Charlie's Angel's stars Lucy Liu, Drew Barrymore and Cameron Diaz gush over their friendship during a Sunday interview in 2003.

Cameron Diaz was wonderful, Drew Barrymore a little more reserved and, as for Lucy Liu, I barely remember her; but what you have to understand about these sort of interviews is they are a circus. Two hotel rooms are booked out and the stars shuffle between them with hangers-on guarding their "these questions are off the record" requests and reminding you, you have only 15 minutes.
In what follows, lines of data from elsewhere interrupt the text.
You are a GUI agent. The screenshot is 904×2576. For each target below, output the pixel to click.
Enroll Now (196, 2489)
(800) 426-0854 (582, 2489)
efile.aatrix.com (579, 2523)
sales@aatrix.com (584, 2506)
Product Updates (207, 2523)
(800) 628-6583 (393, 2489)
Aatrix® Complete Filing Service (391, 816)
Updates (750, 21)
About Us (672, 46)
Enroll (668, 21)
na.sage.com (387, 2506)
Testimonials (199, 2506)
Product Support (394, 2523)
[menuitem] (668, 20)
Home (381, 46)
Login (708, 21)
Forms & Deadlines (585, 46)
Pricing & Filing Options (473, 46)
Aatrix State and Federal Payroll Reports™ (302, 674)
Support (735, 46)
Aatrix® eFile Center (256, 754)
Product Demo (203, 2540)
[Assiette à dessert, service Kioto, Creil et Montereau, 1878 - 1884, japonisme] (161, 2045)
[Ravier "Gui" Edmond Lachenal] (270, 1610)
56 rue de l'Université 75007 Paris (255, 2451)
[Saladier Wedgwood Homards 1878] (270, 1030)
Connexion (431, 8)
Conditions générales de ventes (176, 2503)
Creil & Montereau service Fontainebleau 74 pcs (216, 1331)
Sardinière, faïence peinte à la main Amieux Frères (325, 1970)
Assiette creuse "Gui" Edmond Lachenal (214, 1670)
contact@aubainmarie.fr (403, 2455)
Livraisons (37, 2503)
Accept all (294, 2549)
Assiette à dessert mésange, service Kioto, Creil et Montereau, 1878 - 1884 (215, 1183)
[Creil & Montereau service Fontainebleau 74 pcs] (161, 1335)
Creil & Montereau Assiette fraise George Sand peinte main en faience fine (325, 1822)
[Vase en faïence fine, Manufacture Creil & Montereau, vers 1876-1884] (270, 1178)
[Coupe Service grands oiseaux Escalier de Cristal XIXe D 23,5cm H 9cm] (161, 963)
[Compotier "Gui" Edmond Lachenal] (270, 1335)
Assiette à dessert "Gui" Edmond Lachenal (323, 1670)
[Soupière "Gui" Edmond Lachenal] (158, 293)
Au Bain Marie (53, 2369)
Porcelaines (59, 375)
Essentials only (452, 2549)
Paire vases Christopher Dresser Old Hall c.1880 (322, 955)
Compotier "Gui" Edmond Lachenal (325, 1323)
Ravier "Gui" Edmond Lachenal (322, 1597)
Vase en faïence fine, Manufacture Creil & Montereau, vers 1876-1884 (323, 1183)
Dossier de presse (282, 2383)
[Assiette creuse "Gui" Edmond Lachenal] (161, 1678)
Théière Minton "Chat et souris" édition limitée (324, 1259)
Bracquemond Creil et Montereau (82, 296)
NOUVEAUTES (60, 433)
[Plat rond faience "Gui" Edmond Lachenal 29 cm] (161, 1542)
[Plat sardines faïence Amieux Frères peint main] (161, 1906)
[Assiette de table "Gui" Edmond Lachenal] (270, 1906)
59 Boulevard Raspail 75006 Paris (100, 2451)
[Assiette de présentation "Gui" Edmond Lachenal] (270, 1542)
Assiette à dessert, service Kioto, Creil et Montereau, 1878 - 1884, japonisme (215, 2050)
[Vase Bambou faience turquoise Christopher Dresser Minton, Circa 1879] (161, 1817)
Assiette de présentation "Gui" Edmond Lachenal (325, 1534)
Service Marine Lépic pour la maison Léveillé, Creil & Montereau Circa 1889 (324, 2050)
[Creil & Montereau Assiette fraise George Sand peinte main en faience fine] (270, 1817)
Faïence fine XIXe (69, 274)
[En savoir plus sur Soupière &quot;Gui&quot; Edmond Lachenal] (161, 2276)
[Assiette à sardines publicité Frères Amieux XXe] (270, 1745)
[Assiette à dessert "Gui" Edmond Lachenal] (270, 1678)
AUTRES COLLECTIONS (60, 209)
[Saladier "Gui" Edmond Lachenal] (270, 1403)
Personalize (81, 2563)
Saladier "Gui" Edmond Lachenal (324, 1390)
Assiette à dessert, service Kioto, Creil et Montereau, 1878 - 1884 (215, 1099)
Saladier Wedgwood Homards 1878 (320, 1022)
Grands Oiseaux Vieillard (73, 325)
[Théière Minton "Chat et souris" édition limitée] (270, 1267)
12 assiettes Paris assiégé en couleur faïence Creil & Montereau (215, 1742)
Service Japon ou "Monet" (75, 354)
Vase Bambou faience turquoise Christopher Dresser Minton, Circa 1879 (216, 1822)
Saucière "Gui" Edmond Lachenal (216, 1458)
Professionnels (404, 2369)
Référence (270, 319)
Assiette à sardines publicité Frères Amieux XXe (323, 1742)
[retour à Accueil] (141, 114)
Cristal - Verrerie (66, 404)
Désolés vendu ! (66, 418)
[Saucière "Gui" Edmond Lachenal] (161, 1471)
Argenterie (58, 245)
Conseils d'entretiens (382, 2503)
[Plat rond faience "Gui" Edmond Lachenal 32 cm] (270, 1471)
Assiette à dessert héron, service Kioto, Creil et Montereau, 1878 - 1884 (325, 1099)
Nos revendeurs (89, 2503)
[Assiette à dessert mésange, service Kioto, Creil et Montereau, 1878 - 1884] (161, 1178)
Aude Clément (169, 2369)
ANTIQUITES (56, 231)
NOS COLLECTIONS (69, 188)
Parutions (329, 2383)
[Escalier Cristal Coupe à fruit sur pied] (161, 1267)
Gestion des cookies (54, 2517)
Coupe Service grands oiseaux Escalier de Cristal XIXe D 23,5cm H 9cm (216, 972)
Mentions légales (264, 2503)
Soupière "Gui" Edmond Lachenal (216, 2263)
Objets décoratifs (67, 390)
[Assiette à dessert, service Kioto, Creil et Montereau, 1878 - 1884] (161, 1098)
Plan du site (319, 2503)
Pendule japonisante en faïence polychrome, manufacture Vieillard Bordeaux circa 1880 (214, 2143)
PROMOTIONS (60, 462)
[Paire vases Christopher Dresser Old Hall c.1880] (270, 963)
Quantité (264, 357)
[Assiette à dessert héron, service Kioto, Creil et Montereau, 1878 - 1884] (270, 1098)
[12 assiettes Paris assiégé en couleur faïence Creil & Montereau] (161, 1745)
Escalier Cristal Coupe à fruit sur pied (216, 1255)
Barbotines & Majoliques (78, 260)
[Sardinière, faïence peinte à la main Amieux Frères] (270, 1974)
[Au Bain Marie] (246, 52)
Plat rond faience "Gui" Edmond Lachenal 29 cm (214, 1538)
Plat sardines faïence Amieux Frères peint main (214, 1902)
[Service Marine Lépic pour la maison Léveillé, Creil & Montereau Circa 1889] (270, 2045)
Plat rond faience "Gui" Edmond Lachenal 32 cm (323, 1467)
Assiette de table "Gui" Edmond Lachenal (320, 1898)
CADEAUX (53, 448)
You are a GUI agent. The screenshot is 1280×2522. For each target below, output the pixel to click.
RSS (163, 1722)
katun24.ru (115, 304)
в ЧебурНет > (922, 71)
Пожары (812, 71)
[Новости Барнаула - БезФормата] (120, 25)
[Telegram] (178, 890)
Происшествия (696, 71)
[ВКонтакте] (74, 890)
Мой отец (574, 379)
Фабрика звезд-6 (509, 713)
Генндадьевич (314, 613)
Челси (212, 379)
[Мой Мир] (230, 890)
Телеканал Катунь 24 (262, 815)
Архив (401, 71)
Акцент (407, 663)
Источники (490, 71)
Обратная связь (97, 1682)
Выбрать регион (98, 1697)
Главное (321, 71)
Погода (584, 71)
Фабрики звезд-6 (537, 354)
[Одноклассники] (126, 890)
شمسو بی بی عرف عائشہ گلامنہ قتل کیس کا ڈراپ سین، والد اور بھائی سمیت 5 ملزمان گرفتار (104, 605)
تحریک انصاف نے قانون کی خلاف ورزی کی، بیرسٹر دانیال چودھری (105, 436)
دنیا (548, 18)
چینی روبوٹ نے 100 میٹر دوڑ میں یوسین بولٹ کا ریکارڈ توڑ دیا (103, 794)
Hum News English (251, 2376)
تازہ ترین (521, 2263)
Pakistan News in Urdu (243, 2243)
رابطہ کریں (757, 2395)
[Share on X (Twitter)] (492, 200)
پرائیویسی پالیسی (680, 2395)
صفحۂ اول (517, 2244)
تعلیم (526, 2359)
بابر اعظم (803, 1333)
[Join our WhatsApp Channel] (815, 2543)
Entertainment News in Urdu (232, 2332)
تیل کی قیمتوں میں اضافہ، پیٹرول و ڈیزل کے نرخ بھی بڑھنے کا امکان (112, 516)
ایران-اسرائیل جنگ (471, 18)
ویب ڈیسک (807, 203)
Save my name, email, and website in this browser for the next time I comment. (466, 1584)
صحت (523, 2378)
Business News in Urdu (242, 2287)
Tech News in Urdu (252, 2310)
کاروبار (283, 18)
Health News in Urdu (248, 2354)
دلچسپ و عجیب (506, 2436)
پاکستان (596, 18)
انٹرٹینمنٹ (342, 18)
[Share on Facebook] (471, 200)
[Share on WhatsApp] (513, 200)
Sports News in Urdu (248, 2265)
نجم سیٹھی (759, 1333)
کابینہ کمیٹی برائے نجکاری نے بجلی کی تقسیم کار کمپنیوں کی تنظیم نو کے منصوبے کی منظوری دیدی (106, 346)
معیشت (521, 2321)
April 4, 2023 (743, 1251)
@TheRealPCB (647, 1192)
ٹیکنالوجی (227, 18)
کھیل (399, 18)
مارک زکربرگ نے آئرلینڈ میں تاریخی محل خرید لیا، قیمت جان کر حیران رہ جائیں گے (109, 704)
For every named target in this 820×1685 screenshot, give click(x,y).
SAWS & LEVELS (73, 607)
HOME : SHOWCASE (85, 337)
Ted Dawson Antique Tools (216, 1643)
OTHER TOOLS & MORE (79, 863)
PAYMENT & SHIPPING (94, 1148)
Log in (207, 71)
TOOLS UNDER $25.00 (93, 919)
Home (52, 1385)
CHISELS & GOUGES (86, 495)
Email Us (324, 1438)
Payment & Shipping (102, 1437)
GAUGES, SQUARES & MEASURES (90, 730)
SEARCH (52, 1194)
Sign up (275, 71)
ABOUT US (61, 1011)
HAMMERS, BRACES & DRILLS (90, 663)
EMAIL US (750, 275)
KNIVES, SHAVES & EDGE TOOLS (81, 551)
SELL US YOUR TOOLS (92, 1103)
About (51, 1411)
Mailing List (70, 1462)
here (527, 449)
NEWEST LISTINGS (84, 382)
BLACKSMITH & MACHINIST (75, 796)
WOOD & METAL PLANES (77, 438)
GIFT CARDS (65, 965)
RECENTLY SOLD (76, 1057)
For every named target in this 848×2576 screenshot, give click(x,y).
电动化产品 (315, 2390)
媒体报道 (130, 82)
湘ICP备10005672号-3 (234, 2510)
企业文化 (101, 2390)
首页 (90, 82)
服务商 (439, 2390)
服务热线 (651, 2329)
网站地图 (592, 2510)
To be honest, the other major attraction is the travel. Sunday took me to Australia several times and America a couple of times. I met Will Smith, Tommy Lee Jones, Vinnie Jones and got to spend time with one of Hollywood's new discoveries Kiwi Andrew Adamson who, at the time, was working on a thing called Shrek.

The other thrill of the show for me personally was Dylan Taite. He was the instigator of most of these trips and interviews. Dylan was there to drum up the entertainment part of the show. He and I got on like a house on fire, despite the fact you could not meet two more different people.

He had the story we were doing lined up in his head before we even started. He was an artist who had a wonderful way with words in a script. The biggest hurdle I faced was when I read any of his writing I started sounding like him. He died, sadly, a number of years back, but the memory, talent and contribution is not forgotten.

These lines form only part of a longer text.